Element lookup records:
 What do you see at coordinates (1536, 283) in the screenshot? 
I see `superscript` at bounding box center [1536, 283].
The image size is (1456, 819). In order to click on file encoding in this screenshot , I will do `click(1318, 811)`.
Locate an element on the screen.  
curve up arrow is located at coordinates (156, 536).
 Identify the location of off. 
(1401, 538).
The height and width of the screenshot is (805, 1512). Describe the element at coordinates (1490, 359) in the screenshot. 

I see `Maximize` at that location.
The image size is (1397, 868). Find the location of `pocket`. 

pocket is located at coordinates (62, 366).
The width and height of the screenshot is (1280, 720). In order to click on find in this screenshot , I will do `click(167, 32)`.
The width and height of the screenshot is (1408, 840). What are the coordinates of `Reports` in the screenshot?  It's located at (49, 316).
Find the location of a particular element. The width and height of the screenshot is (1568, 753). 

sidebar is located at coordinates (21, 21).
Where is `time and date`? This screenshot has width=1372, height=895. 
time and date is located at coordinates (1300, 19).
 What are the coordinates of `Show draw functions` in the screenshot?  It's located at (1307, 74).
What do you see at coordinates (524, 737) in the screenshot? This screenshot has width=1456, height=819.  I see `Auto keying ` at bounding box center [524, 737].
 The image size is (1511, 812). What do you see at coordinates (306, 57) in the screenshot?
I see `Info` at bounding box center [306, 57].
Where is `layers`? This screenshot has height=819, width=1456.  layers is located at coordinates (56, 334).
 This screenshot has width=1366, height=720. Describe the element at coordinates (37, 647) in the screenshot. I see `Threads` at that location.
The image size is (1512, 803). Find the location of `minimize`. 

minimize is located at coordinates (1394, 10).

Task requirements: Print the lines above again, unchanged and in the same order.

Answer to this exercise:
 What do you see at coordinates (1536, 283) in the screenshot? 
I see `superscript` at bounding box center [1536, 283].
The image size is (1456, 819). In order to click on file encoding in this screenshot , I will do `click(1318, 811)`.
Locate an element on the screen.  
curve up arrow is located at coordinates (156, 536).
 Identify the location of off. 
(1401, 538).
The height and width of the screenshot is (805, 1512). Describe the element at coordinates (1490, 359) in the screenshot. 

I see `Maximize` at that location.
The image size is (1397, 868). Find the location of `pocket`. 

pocket is located at coordinates (62, 366).
The width and height of the screenshot is (1280, 720). In order to click on find in this screenshot , I will do `click(167, 32)`.
The width and height of the screenshot is (1408, 840). What are the coordinates of `Reports` in the screenshot?  It's located at (49, 316).
Find the location of a particular element. The width and height of the screenshot is (1568, 753). 

sidebar is located at coordinates (21, 21).
Where is `time and date`? This screenshot has width=1372, height=895. 
time and date is located at coordinates (1300, 19).
 What are the coordinates of `Show draw functions` in the screenshot?  It's located at (1307, 74).
What do you see at coordinates (524, 737) in the screenshot? This screenshot has width=1456, height=819.  I see `Auto keying ` at bounding box center [524, 737].
 The image size is (1511, 812). What do you see at coordinates (306, 57) in the screenshot?
I see `Info` at bounding box center [306, 57].
Where is `layers`? This screenshot has height=819, width=1456.  layers is located at coordinates (56, 334).
 This screenshot has width=1366, height=720. Describe the element at coordinates (37, 647) in the screenshot. I see `Threads` at that location.
The image size is (1512, 803). Find the location of `minimize`. 

minimize is located at coordinates (1394, 10).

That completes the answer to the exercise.